▶ [Problem to solve]:
Your answer is the lines below, exactly, from the one that contains "You are a GUI" through the one that contains "1587x1133 pixels.", both included.

▶ [Given data]:
= = = = =
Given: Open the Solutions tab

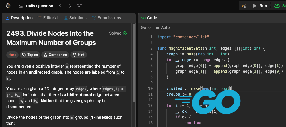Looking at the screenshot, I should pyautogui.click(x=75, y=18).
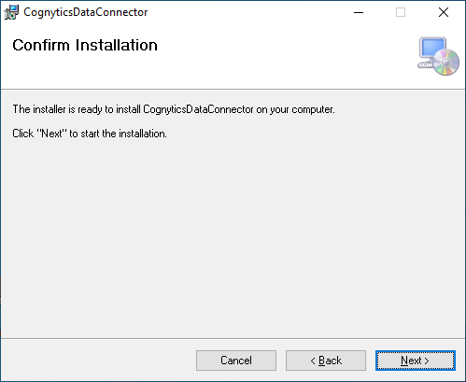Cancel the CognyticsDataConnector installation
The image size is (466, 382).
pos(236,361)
= = = = =
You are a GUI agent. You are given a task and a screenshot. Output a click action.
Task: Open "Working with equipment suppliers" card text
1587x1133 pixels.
= = = = =
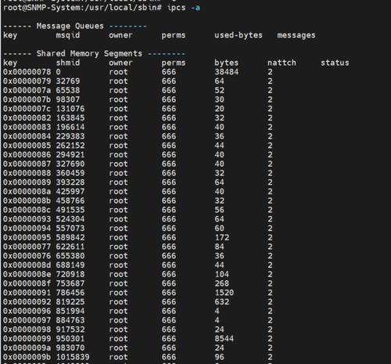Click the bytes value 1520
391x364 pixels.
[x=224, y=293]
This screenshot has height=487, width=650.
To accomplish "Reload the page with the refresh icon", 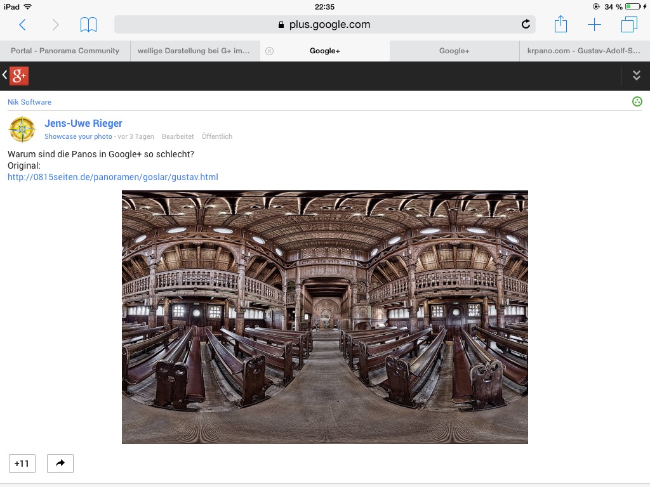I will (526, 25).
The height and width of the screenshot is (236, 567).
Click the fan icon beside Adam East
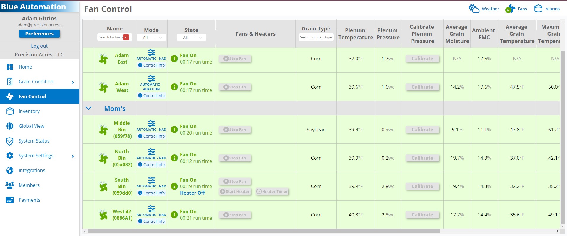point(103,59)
= = = = =
▶ [Response]:
You are a GUI agent. You are given a task and a screenshot. Output a click action.
Task: Open "Working with equipment suppliers" card text
1587x1133 pixels.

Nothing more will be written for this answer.